PROMPT: Can you copy the listing below verbatim, starting at the line that contains "You are a computer-use agent. This" and continuing through the end of the listing? Leave the pictures out of your copy.

Positions of words and items:
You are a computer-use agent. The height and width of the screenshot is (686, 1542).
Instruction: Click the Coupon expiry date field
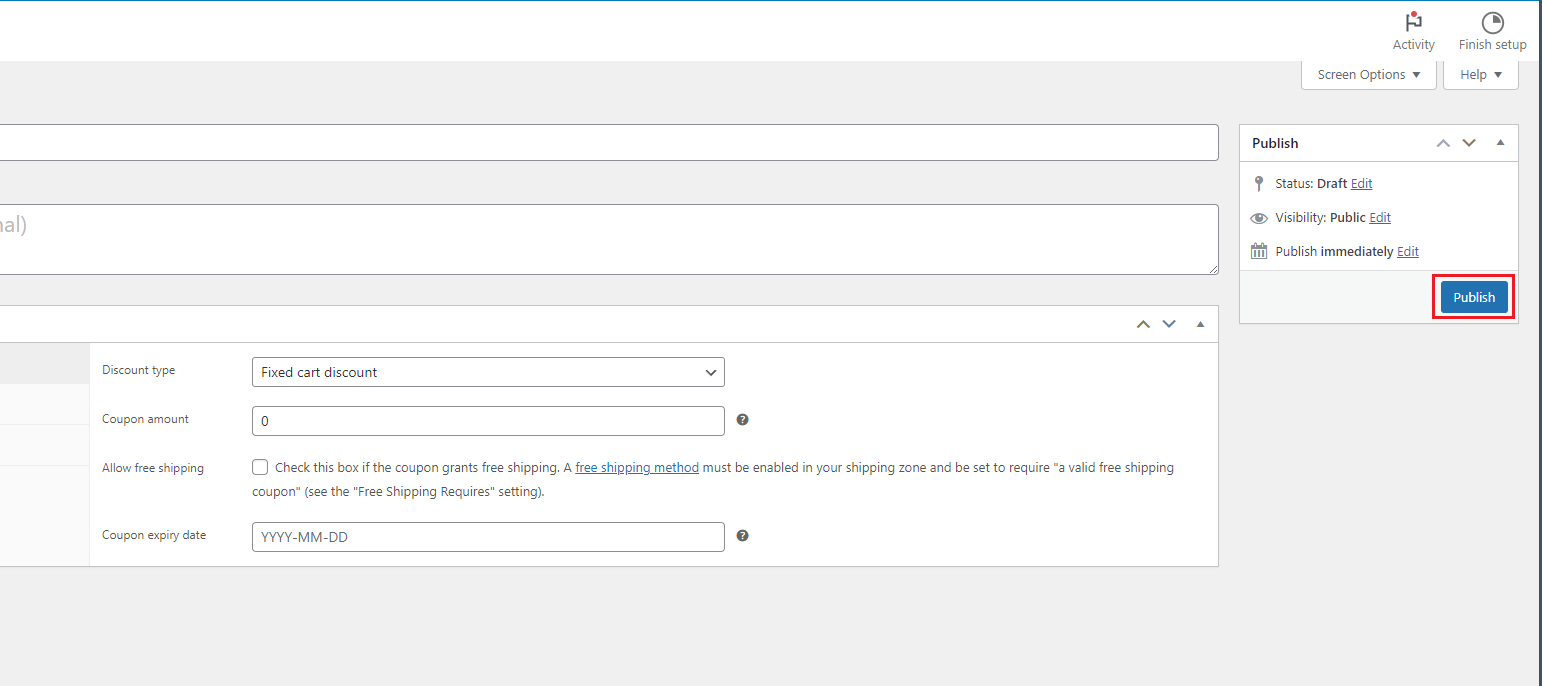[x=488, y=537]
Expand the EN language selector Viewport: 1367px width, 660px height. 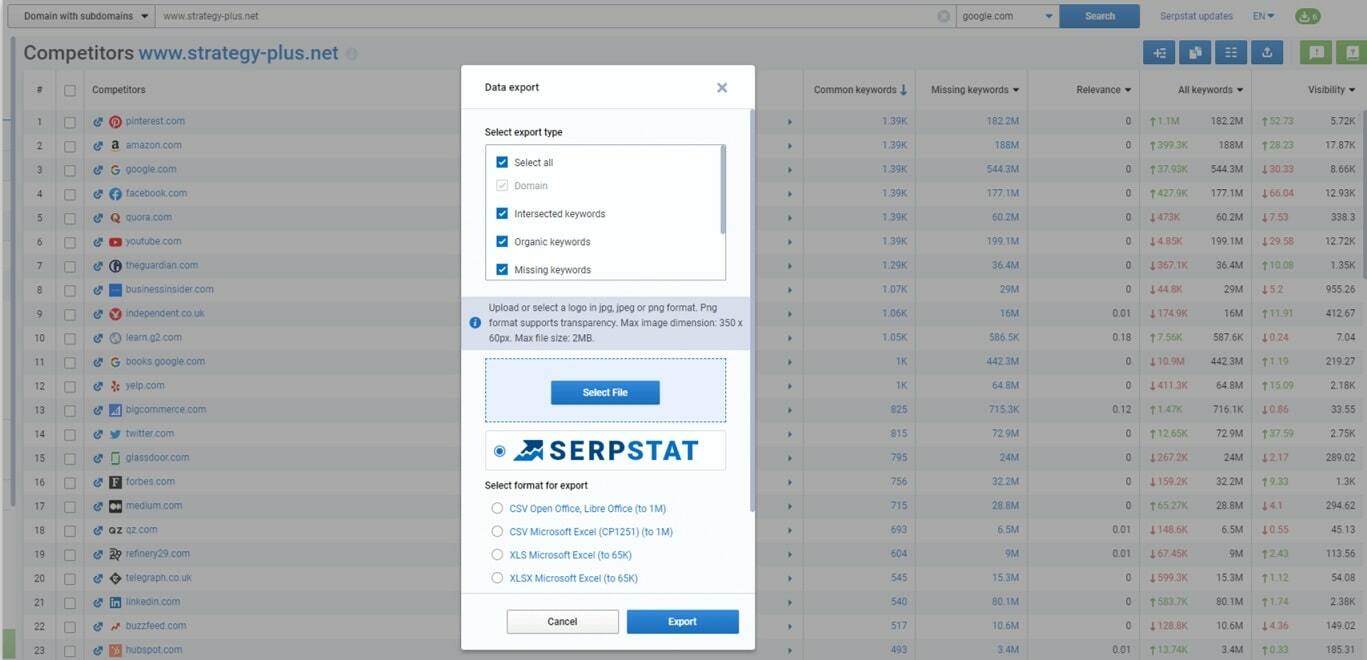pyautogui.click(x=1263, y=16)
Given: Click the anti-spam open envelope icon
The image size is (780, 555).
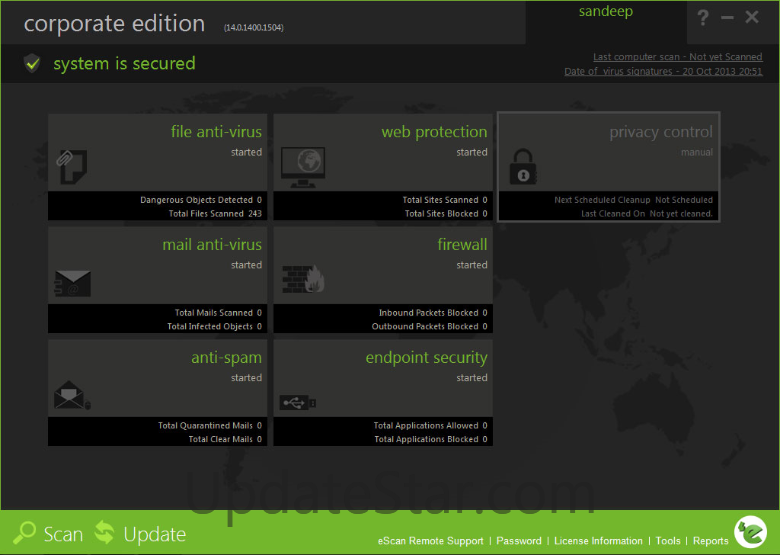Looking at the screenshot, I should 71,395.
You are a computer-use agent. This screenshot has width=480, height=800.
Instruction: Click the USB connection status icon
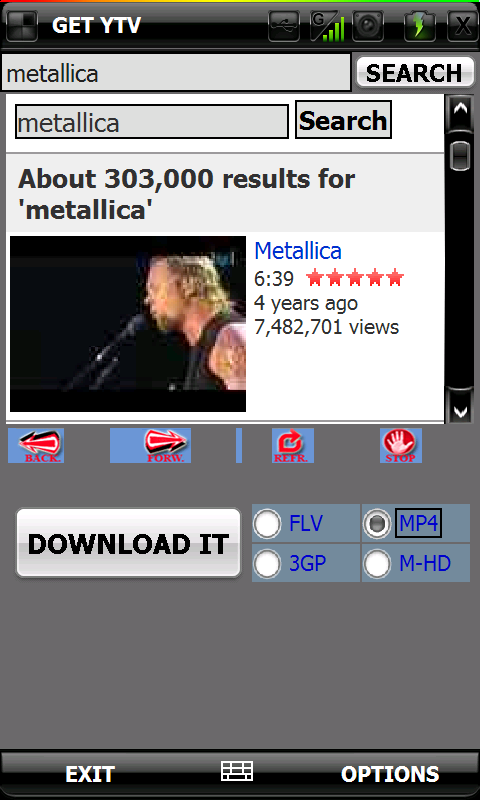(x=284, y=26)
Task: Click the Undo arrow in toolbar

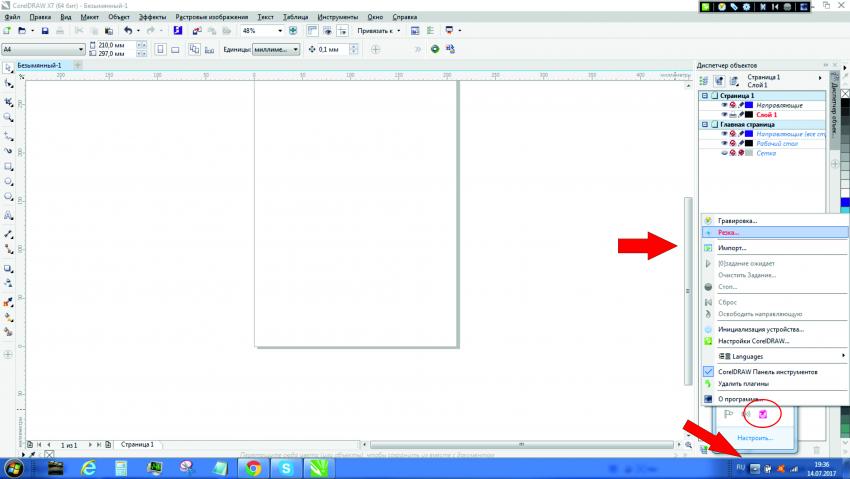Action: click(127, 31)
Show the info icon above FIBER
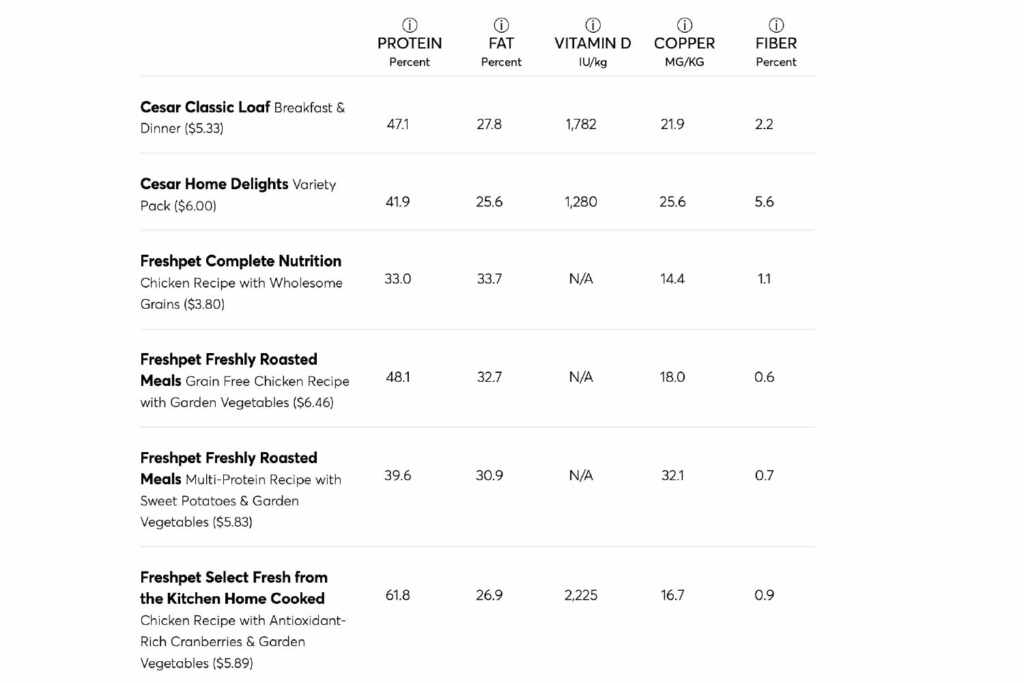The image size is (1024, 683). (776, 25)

FULL RESPONSE:
You are a computer-use agent. This screenshot has width=480, height=800.
Instruction: Click the USB connection status icon
(x=284, y=26)
Task: Click the Undo arrow in toolbar

Action: click(127, 31)
Show the info icon above FIBER
The image size is (1024, 683). (776, 25)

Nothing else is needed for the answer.